The true cost of $300

The low value of the monetary incentive means that the system disproportionately affects the poor- further calling into question whether those entering the program really do have freedom of choice. For some, the decision to enter the program may occur as a result of evaluating sterilisation as the better of two evils. It is difficult to argue that a health decision has been made freely if an individual is in desperate need of the money-even if it is ultimately to supplement their addiction. As we shall see shortly, in Kenya (a country where 46% of people live below the poverty line) Harris is developing a similar program targeting women who are HIV-positive- it is clear that for these women a financial incentive may hold even more of a bearing on their decision.

For some, perhaps the payment is nothing more than what it claims to be- an incentive to get individuals seriously thinking about their suitability as parents and deciding whether this is something that they want to become. For most however, the monetary reward carries much more weight than the paper it is written on. It is the means by which a drug addict may get their hit, an opportunity for unscrupulous individuals to manipulate or exploit vulnerable addicts and, most dangerously, the money acts as the tool for which a person (usually a woman) transforms their reproductive potential into a commodity.

By condoning these practices (purely by enabling their existence) we are treating individuals as though they are tainted, and have no desirable traits to pass on to the future. This robs individuals of their vitality; those who may have been wonderful parents are not only prevented from becoming so but also brain washed into believing that they should not aspire to be so either. Instead of offering these individuals the help they need, we are reinforcing stereotypes that they are not welcome in society, and simply giving up on them.

Project Prevention overseas

UK: In 2010 Barbara started her expansion overseas, setting up camp here in the UK. Unlike in America however, the project garnered very little support. So much so that pressure from the BMA has meant that the UK branch is unable to offer money in exchange for sterilisation (with only long term contraception being offered for money) andonly 31 individuals have entered the UK program to date. In a country such as the UK with an NHS that offers free contraception to all the money offered to drug abusing individuals looks far less like an incentive, and a lot more like a bribe.

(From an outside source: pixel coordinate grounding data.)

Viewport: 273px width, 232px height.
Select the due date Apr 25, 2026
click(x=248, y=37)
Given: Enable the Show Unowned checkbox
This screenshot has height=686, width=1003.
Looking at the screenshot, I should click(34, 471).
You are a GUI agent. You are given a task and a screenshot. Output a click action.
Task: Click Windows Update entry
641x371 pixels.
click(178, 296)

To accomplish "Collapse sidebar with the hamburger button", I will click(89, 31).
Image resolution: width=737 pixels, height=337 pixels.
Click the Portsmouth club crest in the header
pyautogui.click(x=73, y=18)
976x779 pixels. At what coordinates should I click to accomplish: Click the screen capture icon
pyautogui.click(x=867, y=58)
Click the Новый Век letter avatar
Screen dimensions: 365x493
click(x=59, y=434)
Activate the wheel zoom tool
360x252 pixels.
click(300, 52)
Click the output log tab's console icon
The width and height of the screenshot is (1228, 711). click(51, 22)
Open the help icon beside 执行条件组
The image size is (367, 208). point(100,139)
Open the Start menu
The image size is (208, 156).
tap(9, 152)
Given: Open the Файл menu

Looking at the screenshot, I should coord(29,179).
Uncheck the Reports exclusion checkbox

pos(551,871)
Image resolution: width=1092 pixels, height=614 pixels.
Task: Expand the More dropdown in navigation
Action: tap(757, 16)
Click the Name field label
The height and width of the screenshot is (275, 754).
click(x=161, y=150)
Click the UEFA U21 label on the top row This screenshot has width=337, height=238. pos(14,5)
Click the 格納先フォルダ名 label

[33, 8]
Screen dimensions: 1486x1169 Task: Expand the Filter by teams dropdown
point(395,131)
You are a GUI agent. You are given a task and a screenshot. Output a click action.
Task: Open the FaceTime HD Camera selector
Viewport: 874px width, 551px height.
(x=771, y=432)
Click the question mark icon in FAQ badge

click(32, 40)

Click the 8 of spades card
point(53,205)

Kenya: One of the latest moves of Project Prevention has been to target poverty-stricken families in Kenya- offering sterilisation to HIV positive women in exchange for 40 US$. In this scheme, Project Prevention have taken the rose-tinted spectacles away and revealed its true eugenic aims. For some reason they haven’t got the message that HIV is no longer a death sentence, and that there is effective prophylactic treatment (WHO guidelinesrecommend the antiretroviral drug Zidovudine (AZT)) available that women can take during pregnancy.

The project is targeting women exclusively and could be perpetuating local stereotypes that HIV positive women (and oftentimes women in general) are inferior, “unclean” members of society who are responsible for the prevalence of the disease. In a culture where a woman’s vitality is an important part of social standing, to take this away for $40 US dollars is an unbelievable shame.

Conclusion

Previously, I have described Project Prevention as being ‘simply wrong’, as it turns out however, there is nothing simple about it. It is an ethically reprehensible and morally bankrupt scheme. And yet still, it exists. Why? Perhaps because rather then address the underlying problems in society-failings in the provision and appropriate delivery of social care, failure in preventing drug distribution and unsuccessful or overworked drug rehabilitation schemes to name a few, it is much easier to stick plaster over the issue and hope it disappears.

Of course, accepting the coercion of vulnerable people to make life-changing decisions comes at a cost; and in our apathy to its existence we are actively sacrificing our morality for our money. Electing for a eugenic approach to solving complicated social issues could lead us to a future that echoes the horror associated with Nazi era eugenics- and we could find ourselves getting there much more easily then we would dare to imagine.